I think Math is Expanded, not invented or discovered.

 

[BobG]

What does discovering a constant (Pi) have to do with whether math was discovered or invented?

Math is invented. Hopefully, the invention is useful for modeling things that occur naturally in the real world (vs the imaginary world of mathematicians ).

Take the invention of quaternions. Hamilton spent a long time trying to invent trinarians, but it was virtually impossible to develop a mathematical system that would work with one real and two imaginary components. He invented quaternions because it was actually possible, most importantly, and if you just set the real part to zero and used three imaginary components, his quaternion math could accomplish all the things Hamilton hoped his trinarian system would accomplish.

And, like a true mathematician, the new math he invented didn't actually solve any problems that were very pressing during his time (although over a few hundred years, other people did actually find some problems that quaternions were good for).

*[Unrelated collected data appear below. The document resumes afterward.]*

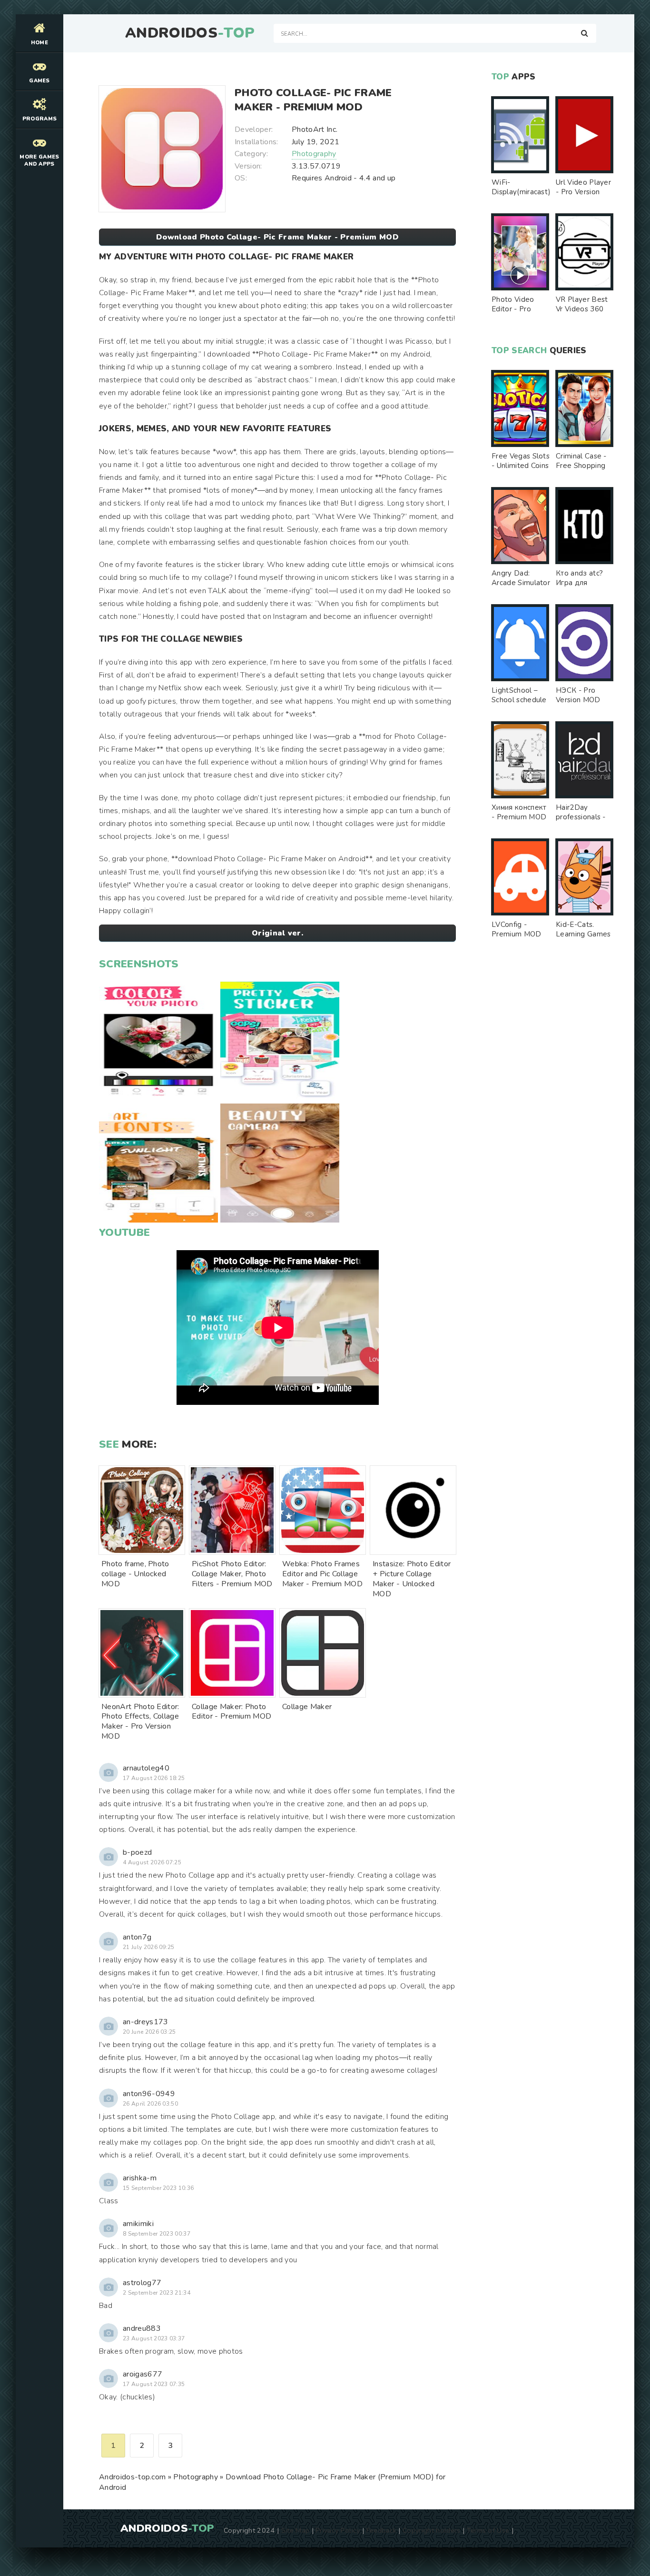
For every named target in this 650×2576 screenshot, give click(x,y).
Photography (314, 154)
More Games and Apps (39, 160)
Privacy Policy (337, 2530)
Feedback (381, 2530)
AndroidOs (190, 33)
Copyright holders (431, 2530)
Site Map (295, 2530)
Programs (39, 118)
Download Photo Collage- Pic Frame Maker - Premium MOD (277, 237)
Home (39, 42)
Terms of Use (488, 2530)
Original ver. (277, 933)
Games (39, 80)
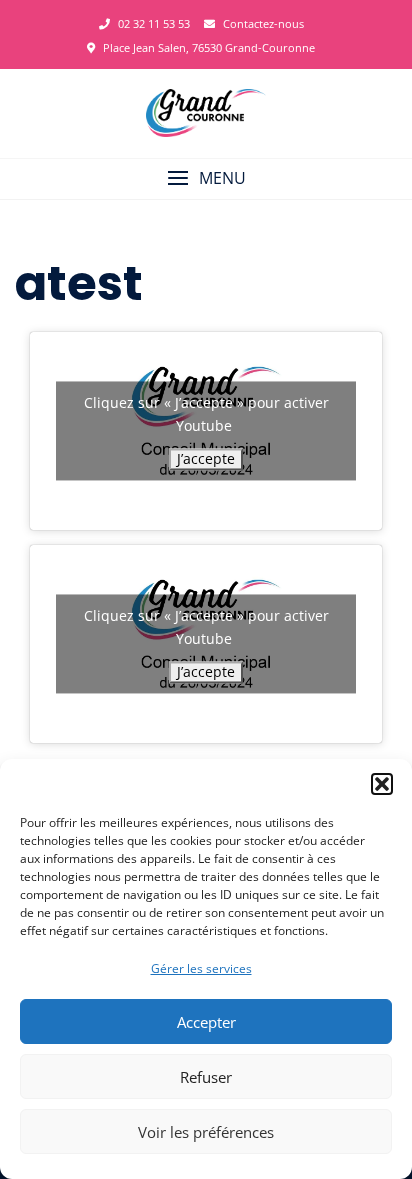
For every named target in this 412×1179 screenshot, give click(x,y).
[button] (382, 784)
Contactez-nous (262, 23)
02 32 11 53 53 (152, 23)
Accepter (206, 1022)
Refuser (206, 1077)
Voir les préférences (206, 1132)
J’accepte (206, 458)
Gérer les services (201, 968)
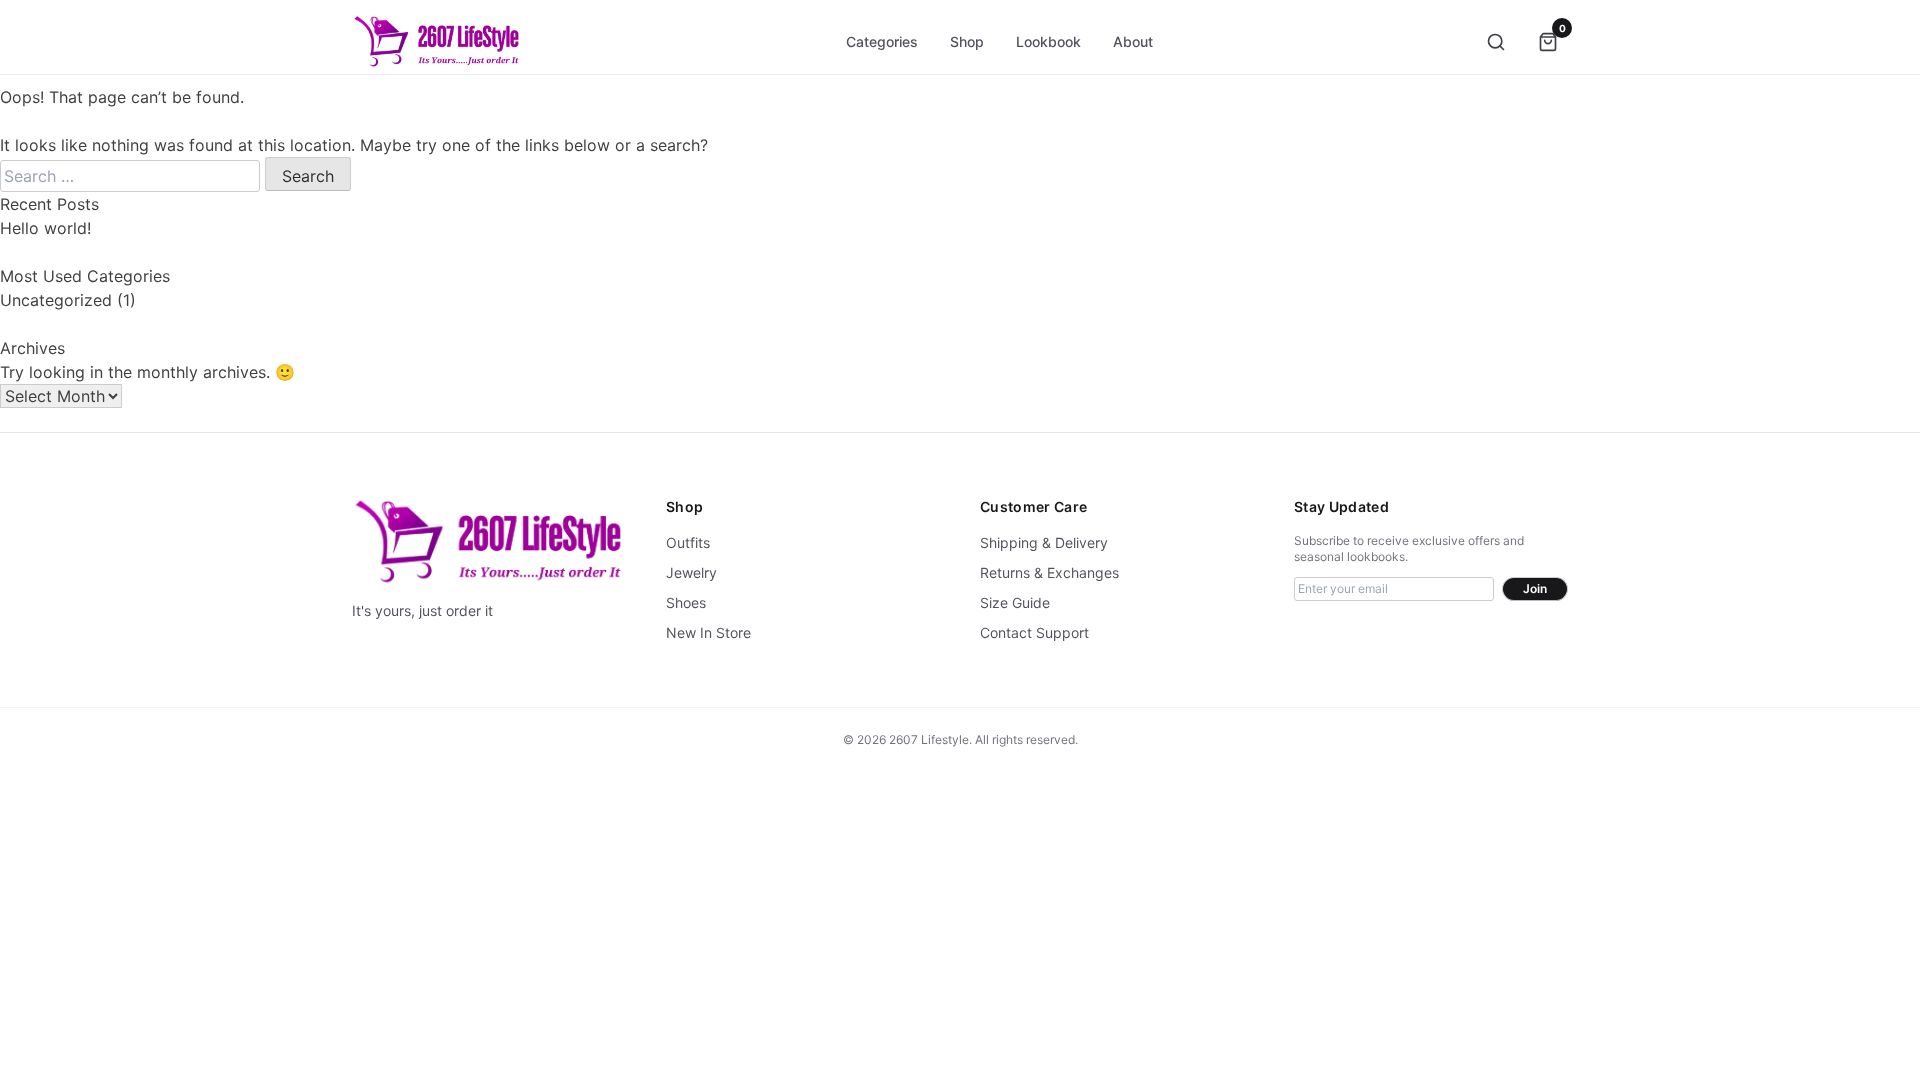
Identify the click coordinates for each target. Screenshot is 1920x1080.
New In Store (708, 632)
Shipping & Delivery (1044, 542)
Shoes (686, 602)
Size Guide (1015, 602)
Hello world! (45, 228)
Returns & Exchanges (1049, 572)
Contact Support (1034, 632)
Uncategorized (56, 300)
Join (1535, 588)
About (1133, 41)
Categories (882, 41)
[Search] (1496, 42)
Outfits (688, 542)
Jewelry (691, 572)
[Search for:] (132, 176)
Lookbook (1048, 41)
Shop (967, 41)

Quaternions were just something that gave him cool things to carve into bridges while on moonlight strolls with his wife (See what I mean about mathematicians?)

 

[homeomorphic]

And, like a true mathematician, the new math he invented didn't actually solve any problems that were very pressing during his time (although over a few hundred years, other people did actually find some problems that quaternions were good for). Quaternions were just something that gave him cool things to carve into bridges while on moonlight strolls with his wife (See what I mean about mathematicians?)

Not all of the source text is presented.